EXERCISE DETAILS
Among the entries below, one line contains "Viewport: 924px width, 437px height." and another contains "1266x621 pixels.". Transcribe those two lines and every line between them, exactly.

(INFORMATION SUPPLIED)

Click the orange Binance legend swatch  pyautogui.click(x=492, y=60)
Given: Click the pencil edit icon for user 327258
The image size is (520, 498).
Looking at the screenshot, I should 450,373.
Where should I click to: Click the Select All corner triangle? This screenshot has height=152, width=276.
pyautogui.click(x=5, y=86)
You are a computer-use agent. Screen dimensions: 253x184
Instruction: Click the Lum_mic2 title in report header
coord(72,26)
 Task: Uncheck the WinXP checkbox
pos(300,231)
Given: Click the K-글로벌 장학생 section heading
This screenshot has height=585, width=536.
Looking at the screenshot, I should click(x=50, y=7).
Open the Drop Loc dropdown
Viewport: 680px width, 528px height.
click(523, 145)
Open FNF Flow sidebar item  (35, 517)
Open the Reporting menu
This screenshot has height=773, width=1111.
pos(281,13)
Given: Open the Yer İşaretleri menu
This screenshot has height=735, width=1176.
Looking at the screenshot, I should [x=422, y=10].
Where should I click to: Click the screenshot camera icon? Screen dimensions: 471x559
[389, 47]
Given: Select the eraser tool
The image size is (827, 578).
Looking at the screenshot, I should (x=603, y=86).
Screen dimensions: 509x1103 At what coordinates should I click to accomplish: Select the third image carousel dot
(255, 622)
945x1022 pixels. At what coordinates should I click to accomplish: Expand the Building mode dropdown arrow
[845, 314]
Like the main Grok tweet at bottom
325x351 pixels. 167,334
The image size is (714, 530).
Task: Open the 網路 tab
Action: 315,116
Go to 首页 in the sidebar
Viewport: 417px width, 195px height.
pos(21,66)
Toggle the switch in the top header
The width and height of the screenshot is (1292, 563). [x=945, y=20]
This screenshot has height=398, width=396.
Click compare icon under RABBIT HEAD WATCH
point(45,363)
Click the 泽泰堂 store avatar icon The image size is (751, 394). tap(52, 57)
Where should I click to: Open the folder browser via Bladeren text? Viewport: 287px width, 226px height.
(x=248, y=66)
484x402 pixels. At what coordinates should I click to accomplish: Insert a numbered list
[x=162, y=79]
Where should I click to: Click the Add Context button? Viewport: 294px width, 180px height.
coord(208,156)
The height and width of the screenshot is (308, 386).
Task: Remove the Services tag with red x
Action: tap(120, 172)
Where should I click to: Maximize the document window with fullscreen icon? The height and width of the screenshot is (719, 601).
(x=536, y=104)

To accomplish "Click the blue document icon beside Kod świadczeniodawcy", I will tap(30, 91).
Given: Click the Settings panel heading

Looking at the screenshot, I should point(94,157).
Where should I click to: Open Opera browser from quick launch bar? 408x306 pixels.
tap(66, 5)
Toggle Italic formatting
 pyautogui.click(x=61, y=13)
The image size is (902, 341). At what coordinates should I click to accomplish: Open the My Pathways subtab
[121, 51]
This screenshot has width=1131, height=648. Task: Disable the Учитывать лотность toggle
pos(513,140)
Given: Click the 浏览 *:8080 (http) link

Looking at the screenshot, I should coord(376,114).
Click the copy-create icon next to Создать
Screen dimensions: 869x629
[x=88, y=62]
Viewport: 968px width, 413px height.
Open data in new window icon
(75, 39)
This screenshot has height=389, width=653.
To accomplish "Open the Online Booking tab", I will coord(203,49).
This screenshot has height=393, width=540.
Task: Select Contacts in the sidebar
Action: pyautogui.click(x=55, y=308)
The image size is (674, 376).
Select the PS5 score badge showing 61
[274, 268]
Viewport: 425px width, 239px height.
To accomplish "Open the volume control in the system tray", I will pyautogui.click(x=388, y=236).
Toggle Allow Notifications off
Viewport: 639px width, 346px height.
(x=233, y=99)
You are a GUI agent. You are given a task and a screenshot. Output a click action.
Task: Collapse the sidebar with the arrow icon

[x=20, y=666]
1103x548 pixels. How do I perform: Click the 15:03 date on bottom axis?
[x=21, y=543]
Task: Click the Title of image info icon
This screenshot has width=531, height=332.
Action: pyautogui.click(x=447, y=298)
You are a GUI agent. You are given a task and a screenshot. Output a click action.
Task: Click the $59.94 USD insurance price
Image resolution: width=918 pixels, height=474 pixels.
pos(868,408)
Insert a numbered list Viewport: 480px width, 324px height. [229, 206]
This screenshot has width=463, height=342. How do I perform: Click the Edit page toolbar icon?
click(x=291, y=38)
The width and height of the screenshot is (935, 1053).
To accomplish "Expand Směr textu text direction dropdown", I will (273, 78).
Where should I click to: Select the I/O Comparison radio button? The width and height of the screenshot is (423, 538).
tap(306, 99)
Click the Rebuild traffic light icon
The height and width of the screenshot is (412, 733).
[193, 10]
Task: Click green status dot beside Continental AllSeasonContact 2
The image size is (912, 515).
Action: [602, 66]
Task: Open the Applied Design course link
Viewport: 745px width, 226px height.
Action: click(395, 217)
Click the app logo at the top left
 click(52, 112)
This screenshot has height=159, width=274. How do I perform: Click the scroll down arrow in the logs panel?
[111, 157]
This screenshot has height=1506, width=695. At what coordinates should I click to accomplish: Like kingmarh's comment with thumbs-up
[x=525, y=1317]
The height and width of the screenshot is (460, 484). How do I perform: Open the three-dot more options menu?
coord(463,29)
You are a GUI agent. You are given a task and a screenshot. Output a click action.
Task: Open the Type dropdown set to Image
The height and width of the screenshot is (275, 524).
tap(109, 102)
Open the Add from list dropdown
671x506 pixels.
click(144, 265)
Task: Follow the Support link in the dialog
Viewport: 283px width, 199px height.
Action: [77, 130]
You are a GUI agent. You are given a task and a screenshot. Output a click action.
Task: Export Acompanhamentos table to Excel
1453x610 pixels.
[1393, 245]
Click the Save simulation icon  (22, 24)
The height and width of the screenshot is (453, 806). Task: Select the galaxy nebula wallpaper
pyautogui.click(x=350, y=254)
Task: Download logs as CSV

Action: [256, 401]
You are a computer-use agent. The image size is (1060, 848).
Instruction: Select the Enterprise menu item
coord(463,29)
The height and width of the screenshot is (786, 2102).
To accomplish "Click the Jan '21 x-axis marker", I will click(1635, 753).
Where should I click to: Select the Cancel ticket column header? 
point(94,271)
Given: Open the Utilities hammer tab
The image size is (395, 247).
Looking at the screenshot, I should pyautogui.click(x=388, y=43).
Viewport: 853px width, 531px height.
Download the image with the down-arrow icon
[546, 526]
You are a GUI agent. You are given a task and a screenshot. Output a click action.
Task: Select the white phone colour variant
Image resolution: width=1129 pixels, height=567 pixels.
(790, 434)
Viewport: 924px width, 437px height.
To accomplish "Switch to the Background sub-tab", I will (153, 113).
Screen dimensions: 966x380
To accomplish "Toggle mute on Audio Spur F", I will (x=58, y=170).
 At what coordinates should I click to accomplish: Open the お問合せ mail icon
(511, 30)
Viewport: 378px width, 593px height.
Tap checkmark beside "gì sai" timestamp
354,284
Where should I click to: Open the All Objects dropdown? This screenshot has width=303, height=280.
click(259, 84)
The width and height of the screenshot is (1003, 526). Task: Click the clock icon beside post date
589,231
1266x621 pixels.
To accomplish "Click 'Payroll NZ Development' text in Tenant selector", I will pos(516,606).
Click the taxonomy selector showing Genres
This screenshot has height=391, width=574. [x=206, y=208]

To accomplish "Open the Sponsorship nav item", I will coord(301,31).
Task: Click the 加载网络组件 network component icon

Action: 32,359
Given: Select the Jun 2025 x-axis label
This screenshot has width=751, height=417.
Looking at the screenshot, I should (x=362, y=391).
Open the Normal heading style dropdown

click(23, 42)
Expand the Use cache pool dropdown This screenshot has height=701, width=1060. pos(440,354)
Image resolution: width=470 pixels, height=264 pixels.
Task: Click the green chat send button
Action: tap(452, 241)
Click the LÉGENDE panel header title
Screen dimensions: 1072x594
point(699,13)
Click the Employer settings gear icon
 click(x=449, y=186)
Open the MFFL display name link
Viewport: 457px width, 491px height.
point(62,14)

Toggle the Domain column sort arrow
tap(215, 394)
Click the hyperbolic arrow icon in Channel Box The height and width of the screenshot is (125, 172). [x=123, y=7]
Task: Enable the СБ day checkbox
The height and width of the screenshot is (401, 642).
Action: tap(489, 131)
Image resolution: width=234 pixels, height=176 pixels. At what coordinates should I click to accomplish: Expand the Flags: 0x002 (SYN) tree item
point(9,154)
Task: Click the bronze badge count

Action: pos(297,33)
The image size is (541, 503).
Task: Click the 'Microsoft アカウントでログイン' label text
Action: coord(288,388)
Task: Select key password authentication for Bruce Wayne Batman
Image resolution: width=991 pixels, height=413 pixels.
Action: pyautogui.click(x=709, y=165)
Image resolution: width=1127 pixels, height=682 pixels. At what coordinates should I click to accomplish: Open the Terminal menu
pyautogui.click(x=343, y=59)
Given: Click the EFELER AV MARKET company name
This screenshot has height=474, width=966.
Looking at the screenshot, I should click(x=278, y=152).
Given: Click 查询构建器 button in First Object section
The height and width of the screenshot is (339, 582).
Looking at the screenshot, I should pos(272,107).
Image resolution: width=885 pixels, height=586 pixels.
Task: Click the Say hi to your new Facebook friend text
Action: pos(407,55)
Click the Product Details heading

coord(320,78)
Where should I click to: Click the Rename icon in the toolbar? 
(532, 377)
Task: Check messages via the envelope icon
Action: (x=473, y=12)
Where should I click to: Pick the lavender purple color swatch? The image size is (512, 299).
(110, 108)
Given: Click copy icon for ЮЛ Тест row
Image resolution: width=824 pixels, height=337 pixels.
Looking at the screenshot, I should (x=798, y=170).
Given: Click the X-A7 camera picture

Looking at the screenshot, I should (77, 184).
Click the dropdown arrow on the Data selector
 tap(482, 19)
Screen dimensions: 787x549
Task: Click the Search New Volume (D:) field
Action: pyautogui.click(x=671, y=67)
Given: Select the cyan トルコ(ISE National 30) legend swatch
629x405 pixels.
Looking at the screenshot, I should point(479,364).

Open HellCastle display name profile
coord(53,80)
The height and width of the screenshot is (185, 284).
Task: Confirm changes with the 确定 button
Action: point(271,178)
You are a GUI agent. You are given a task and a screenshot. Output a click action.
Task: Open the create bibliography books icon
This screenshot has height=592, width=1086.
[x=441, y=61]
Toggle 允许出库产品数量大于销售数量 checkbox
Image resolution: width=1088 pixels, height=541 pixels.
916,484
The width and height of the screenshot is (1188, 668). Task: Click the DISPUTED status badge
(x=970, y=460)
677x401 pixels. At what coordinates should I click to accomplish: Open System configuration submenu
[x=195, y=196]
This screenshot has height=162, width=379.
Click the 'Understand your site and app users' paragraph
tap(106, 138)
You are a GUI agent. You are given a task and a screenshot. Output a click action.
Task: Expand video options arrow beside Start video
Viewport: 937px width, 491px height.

(End INFORMATION SUPPLIED)

RESPONSE TO THE EXERCISE
Viewport: 924px width, 437px height.
To accomplish "Switch to the Background sub-tab", I will (153, 113).
Screen dimensions: 966x380
To accomplish "Toggle mute on Audio Spur F", I will (x=58, y=170).
 At what coordinates should I click to accomplish: Open the お問合せ mail icon
(511, 30)
Viewport: 378px width, 593px height.
Tap checkmark beside "gì sai" timestamp
354,284
Where should I click to: Open the All Objects dropdown? This screenshot has width=303, height=280.
click(259, 84)
The width and height of the screenshot is (1003, 526). Task: Click the clock icon beside post date
589,231
1266x621 pixels.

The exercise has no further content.